- Dokumen sumber -
-=-=-=-=-

Dalam sistem nagari, berlaku kepemimpinan tungku tigo sejarang secara bersama-sama memimpin masyarakat. Penghulu memimpin dalam sistem kemasyarakatan, ulama dalam bidang keagamaan dan kaum cerdik pandai (intelektual) dalam kehidupan sosial ekonomi serta pendidikan, sesuai dengan hakikat dari demokrasi yang tidak bertumpu pada satu orang kekuasaan atau monopoli kekuasaan layaknya otoriter, di adat Minangkabau kepemimpinan kolektif itu memang berasal dari rakyat yang dipilih dan diangkat oleh warga nagari, tidak ada kepemimpinan berdasarkan garis keturunan (feodalisme) dan tidak terpusat pada satu kekuasaaan layaknya otoriter.
Secara sosiologis historis, Minangkabau memiliki akar budaya yang kuat dan kokoh dalam proses meletakkan dan menjunjung tinggi nilai-nilai adat yang terintegrasi dengan berbagai aspek kehidupan dalam masyarakat Minang itu sendiri. Masyarakat Minangkabau terkenal sebagai masyarakat yang sejak dulunya sangat demokratis dan egaliter sebagaimana tercermin dari perbedaan pandangan para leluhur orang Minangkabau (Ronidin, 2006:103).
Musyawarah mufakat sebagai landasan demokrasi lokal, orang Minangkabau cenderung menganggap musyawarah sebagai demokrasi ’khas’ etnik Minangkabau. Pemusyawaratan yang dilakukan oleh pemimpin tidak berdasar pada suara mayoritas sehingga sistem voting tidak dikenal. Musyawarah untuk mencapai mufakat didasari asas saiyo-sakato (seia-sekata) serta kesepakatan (konsensus). Hal itu tercermin dalam pepatah ’bulek lah buliah digolongkan, picak lah buliah dilayangkan’ (jika bulat sudah boleh digolongkan dan kalau pipih sudah boleh dilayangkan). Artinya suatu kesepakatan telah memperoleh persetujuan bersama dan dapat dilaksanakan. Untuk mencapai kesepakatan, musyawarah harus berpegang teguh pada prinsip alur dan patut (asas rasionalitas) yang disesuaikan dengan kondisi, situasi, waktu dan tempat. Dengan kata lain, tidak berlaku segala zaman dan keadaan.
Perbedaan pendapat dalam musyarawah di kenagarian tidak menjadi penghalang dalam mencapai mufakat, itu dapat ditunjukkan dengan ungkapan basilang kayu dalam tungku mako api ka iduik (bersilang kayu dalam tungku, api akan hidup) artinya berbeda pendapat, kalau dikelola dengan baik maka dapat memicu kemajuan. Namun demikian, solusi atas perbedaan pendapat sedapat mungkin dilakukan melalui musyawarah untuk mencapai mufakat, seperti disebut dalam ungkapan bulek aia dek pambuluah bulek kato dek mufakaik (bulat air karena pembuluh, bulat kata karena mufakat). Musyawarah mufakat ini jelas merupakan tradisi yang mengandung nilai-nilai demokrasi dan telah berlangsung lama sejak dahulu.

-=-=-=-=-

- Tujuan -
Sunting bagian teks tentang demokrasi Minangkabau antara "Secara sosiologis historis, Minangkabau" dan "Minangkabau (Ronidin, 2006:103).", termasuk keduanya, dengan mengganti "egaliter" menjadi "setara". Materi di bawah ini diambil dari sumber yang berbeda.

- Data sumber -
-=-=-=-=-

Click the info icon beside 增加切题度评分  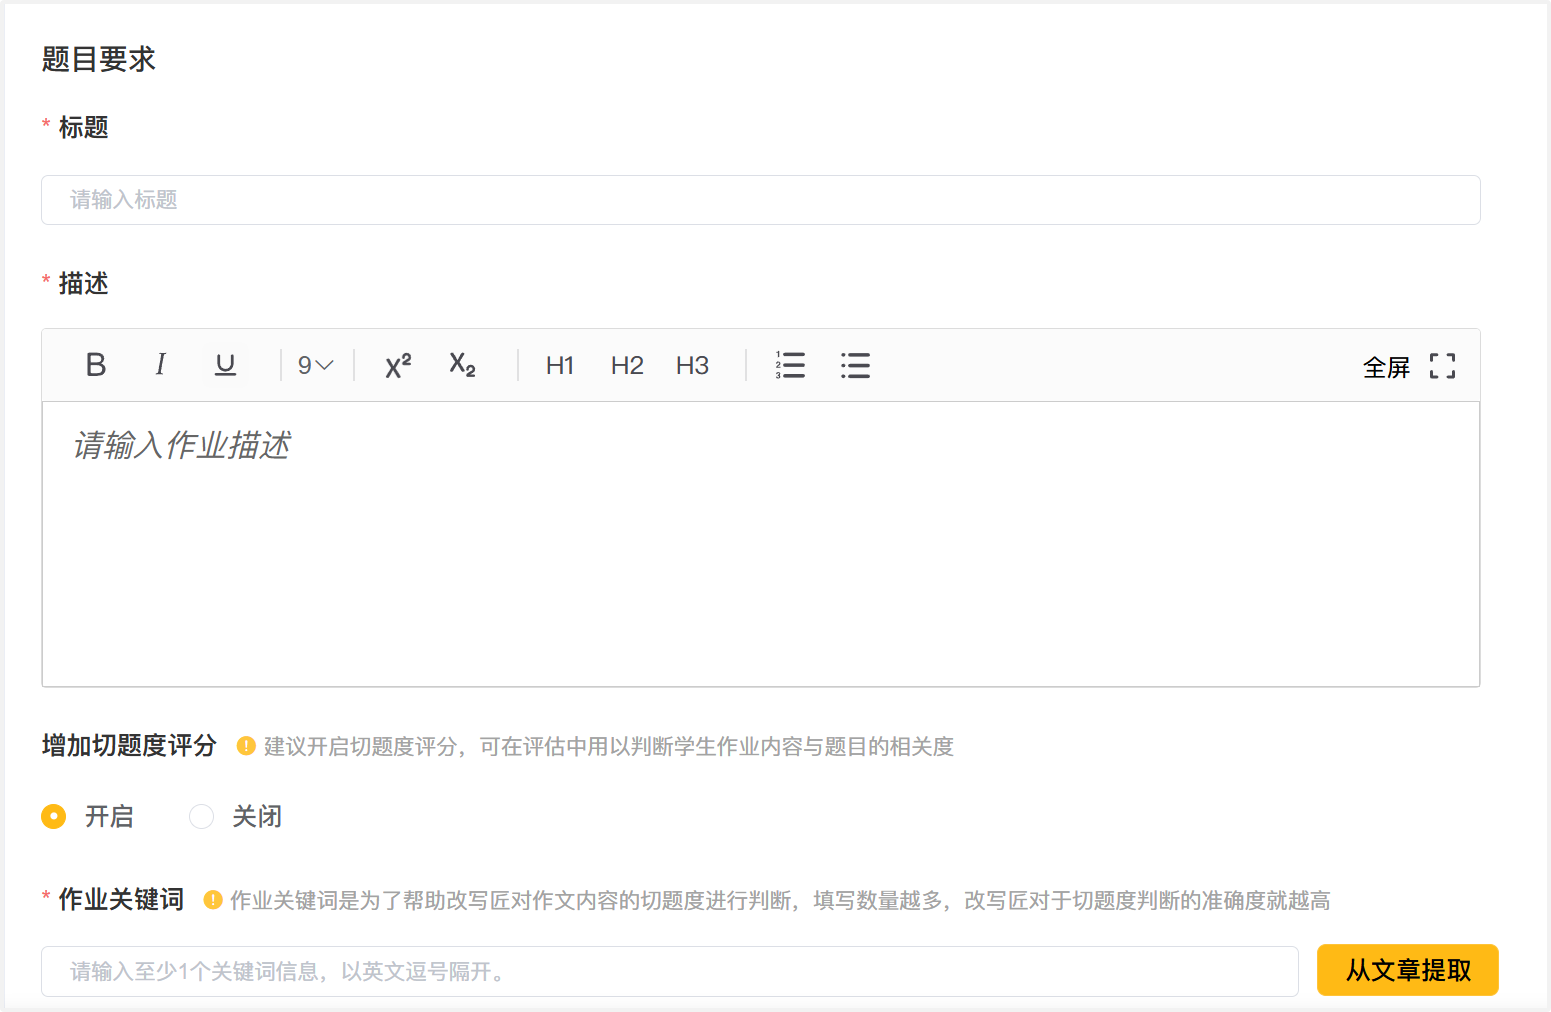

-=-=-=-=-

- Contoh jawaban -
Secara sosiologis historis, Minangkabau memiliki akar budaya yang kuat dan kokoh dalam proses meletakkan dan menjunjung tinggi nilai-nilai adat yang terintegrasi dengan berbagai aspek kehidupan dalam masyarakat Minang itu sendiri. Masyarakat Minangkabau terkenal sebagai masyarakat yang sejak dulunya sangat demokratis dan setara sebagaimana tercermin dari perbedaan pandangan para leluhur orang Minangkabau (Ronidin, 2006:103).